When things change...
As a child time passes without much realization. Years are
simply marked by Birthday's, school events, and Christmas. As a child the years
can slip by without much acknowledgement. A child takes the passing of time by only
truly tangible moments. Being an expat is similar.
See, in my opinion being an expat we too mark time in
tangible chunks. We mark the time of the current world we live in, however a
weird paradox happens and the time in the past "home" location begins
to freeze. We see ourselves and the space around us change, but the place we
left behind remains as it was in our visit, stay, or picture.

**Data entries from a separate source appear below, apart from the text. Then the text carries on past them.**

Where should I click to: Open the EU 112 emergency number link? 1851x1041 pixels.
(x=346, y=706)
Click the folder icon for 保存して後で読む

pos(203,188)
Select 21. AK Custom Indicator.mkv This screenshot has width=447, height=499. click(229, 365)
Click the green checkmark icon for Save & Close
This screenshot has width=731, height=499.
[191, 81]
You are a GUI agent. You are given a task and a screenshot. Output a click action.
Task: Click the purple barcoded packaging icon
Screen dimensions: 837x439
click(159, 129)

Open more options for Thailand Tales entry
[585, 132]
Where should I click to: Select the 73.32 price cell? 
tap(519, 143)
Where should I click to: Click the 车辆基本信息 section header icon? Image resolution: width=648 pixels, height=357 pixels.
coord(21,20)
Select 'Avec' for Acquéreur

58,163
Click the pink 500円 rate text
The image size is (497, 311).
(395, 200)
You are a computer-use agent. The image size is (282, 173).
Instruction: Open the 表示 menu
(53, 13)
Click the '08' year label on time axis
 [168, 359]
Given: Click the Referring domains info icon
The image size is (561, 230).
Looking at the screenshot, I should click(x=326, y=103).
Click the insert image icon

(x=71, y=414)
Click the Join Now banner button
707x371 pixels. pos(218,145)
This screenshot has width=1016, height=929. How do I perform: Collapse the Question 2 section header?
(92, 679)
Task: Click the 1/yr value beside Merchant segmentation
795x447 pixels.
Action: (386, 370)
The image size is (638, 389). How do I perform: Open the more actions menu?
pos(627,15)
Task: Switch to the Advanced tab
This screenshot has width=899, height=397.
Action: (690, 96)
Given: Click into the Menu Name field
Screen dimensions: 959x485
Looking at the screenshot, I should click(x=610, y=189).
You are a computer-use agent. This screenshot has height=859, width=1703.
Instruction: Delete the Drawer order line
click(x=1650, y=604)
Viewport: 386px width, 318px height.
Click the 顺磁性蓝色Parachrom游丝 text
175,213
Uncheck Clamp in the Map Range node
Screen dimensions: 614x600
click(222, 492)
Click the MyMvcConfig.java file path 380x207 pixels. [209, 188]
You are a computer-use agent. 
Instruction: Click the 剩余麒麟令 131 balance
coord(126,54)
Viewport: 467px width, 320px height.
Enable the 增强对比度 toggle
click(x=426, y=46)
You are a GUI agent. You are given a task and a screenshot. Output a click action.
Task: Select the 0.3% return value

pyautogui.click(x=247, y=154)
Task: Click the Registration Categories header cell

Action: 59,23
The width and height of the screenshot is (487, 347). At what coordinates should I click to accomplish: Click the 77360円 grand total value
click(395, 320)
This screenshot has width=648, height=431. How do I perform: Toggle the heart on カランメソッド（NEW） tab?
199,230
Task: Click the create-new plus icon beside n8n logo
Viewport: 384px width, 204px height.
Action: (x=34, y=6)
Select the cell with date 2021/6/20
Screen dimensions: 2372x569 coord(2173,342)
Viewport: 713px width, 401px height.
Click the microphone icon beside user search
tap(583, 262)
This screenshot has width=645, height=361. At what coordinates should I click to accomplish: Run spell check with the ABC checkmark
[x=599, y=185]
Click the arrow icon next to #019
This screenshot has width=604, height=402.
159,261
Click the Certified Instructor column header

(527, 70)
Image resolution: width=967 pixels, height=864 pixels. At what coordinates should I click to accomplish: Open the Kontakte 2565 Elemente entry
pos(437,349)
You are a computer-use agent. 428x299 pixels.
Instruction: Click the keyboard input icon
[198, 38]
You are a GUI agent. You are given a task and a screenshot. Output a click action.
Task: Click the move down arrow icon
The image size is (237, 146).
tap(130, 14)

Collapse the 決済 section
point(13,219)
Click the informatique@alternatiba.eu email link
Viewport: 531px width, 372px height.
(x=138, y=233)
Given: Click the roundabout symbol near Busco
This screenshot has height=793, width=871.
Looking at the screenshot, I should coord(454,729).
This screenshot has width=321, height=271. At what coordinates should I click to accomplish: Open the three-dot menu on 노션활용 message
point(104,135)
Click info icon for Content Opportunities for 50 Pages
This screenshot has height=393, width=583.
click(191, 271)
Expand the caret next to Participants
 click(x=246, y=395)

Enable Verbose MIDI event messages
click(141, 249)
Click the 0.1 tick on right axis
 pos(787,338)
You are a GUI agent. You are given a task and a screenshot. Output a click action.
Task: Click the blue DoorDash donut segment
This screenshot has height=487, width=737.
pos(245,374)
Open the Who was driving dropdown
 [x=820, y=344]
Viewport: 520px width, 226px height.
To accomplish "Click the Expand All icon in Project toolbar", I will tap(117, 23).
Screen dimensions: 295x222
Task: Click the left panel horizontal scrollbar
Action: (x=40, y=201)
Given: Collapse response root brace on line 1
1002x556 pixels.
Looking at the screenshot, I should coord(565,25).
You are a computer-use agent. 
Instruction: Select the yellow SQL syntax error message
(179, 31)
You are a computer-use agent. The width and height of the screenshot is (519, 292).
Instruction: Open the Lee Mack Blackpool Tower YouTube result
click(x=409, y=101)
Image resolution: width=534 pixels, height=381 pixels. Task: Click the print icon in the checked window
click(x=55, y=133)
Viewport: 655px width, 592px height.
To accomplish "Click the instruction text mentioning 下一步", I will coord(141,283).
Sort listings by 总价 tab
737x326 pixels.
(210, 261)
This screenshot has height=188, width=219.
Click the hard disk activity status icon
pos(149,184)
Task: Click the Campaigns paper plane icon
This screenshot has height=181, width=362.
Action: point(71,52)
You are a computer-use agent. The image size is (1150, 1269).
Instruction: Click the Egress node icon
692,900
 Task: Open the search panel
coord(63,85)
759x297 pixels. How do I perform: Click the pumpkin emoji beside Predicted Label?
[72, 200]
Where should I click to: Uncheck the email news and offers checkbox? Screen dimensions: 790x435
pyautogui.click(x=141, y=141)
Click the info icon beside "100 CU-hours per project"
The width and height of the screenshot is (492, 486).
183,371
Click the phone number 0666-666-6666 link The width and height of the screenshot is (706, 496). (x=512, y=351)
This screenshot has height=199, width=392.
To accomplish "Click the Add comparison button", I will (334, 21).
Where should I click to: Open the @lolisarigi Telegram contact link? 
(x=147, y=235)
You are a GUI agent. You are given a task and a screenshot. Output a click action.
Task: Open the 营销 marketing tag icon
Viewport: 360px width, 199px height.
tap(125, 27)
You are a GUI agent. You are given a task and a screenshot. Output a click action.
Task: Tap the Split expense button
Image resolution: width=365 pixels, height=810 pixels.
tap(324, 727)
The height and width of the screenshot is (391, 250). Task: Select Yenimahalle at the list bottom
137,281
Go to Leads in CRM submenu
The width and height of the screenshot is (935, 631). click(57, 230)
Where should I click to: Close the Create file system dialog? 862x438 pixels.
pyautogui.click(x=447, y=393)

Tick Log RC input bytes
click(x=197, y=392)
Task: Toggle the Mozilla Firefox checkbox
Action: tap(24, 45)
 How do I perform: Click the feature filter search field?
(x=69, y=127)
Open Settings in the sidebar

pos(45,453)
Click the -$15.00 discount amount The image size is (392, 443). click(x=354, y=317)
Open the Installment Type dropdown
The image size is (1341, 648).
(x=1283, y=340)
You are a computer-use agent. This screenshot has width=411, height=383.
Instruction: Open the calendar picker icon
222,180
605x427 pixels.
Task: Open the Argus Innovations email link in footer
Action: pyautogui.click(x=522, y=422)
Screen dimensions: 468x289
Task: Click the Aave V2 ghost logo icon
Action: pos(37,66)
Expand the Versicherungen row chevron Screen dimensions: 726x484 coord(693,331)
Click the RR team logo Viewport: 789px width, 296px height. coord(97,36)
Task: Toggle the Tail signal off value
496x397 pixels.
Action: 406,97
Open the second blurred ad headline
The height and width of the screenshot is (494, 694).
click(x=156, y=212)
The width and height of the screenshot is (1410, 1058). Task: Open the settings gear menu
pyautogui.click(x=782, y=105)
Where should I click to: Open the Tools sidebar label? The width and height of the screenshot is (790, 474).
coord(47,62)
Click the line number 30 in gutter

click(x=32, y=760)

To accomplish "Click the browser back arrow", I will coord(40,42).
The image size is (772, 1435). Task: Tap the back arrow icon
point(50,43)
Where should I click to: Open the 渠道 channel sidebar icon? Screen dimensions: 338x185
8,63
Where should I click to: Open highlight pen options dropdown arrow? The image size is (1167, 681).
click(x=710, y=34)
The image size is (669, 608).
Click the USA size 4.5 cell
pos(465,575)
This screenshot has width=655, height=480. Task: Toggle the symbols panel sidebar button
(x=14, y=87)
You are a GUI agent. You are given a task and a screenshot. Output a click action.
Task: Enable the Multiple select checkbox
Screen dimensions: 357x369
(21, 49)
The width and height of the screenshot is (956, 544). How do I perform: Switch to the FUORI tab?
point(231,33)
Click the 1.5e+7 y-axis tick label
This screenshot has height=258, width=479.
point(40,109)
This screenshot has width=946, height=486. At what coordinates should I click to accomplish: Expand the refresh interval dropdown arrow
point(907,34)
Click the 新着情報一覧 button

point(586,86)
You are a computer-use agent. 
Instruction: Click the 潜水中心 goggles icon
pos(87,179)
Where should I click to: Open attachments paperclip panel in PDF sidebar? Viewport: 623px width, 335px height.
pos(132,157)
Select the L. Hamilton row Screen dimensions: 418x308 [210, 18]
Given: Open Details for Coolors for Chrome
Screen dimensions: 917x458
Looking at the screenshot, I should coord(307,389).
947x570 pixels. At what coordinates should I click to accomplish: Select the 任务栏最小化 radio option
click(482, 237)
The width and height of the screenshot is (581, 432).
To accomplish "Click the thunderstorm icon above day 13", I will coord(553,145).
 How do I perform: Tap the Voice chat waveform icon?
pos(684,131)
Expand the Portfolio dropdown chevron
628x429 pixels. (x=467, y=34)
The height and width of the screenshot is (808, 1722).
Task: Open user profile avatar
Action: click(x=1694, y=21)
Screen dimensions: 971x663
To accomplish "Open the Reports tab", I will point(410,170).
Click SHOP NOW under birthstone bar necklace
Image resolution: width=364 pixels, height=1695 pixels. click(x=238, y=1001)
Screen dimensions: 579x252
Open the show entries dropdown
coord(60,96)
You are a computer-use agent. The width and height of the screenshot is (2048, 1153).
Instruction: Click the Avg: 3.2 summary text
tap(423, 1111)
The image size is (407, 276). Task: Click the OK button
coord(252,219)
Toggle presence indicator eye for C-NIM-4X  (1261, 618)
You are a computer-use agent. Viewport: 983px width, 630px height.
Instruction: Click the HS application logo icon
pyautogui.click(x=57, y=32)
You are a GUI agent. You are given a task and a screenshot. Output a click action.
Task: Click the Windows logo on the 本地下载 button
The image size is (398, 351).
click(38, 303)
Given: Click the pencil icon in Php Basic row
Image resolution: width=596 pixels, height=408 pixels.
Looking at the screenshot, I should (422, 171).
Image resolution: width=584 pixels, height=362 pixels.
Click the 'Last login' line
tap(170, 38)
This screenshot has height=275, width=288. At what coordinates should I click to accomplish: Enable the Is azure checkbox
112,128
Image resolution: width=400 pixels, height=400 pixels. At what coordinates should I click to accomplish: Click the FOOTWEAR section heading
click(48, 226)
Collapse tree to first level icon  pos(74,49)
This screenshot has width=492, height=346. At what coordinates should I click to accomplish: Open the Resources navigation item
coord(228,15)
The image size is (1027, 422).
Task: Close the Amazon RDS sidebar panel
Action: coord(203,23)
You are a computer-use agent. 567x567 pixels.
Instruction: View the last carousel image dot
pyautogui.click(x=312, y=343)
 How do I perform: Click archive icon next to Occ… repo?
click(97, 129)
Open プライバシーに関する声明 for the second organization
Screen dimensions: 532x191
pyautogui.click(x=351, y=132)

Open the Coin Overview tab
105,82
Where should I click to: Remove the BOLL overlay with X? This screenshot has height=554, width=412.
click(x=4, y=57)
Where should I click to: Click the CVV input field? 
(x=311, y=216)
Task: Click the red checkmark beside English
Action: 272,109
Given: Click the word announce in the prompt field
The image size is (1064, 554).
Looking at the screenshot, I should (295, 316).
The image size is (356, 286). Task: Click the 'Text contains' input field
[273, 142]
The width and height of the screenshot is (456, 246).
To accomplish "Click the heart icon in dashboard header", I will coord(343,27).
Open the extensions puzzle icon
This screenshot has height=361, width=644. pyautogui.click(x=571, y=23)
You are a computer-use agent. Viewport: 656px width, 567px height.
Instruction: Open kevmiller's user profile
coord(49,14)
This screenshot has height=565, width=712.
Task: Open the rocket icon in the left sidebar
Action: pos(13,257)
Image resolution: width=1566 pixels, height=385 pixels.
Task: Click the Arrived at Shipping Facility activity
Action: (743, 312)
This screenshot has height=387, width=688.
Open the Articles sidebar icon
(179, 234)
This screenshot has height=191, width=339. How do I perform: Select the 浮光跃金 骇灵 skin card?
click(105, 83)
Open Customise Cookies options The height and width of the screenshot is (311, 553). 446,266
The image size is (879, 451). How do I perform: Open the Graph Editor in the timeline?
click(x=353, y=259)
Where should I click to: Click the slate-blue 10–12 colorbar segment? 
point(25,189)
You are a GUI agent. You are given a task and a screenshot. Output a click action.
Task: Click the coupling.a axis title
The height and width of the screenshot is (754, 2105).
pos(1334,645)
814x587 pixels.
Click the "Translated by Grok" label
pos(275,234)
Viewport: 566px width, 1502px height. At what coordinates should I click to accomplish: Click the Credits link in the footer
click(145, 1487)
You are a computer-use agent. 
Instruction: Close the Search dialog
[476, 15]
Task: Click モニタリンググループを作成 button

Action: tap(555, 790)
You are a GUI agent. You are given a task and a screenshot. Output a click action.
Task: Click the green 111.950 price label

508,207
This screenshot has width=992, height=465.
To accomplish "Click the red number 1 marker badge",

I am not saying that expat's are forgetful people who
avoided Birthday's and holidays but rather people who celebrate lacking the
tactile, visual knowledge of the passing of time. We are stuck in a time warp. For example the
notion of a death in the family, we miss the sickness, the hurt, the saying our
goodbyes, what we have is the last time we saw someone and the news of death.
Even on a lighter note, take life. The last time we saw "you," you
weren't married and now you’re pregnant with you first child. Time has passed
without us noticing.
The same freeze happens in reverse. As expats we hop on a
plane and move away, and we begin growing and changing. "Your” life
continues, however when we visit or move back the shocking moment occurs when
that 8 year old we moved with is now a moody teenager. Or better yet,
"we" (not me) had a baby.
Time ticks on a clock but in actuality time passes only as
we acknowledge it. Time stands still when we hold it as a memory and not an
experience. I write this simply to explain that as expats we miss you, and have
not forgotten you, we just may have forgotten things change in our absence.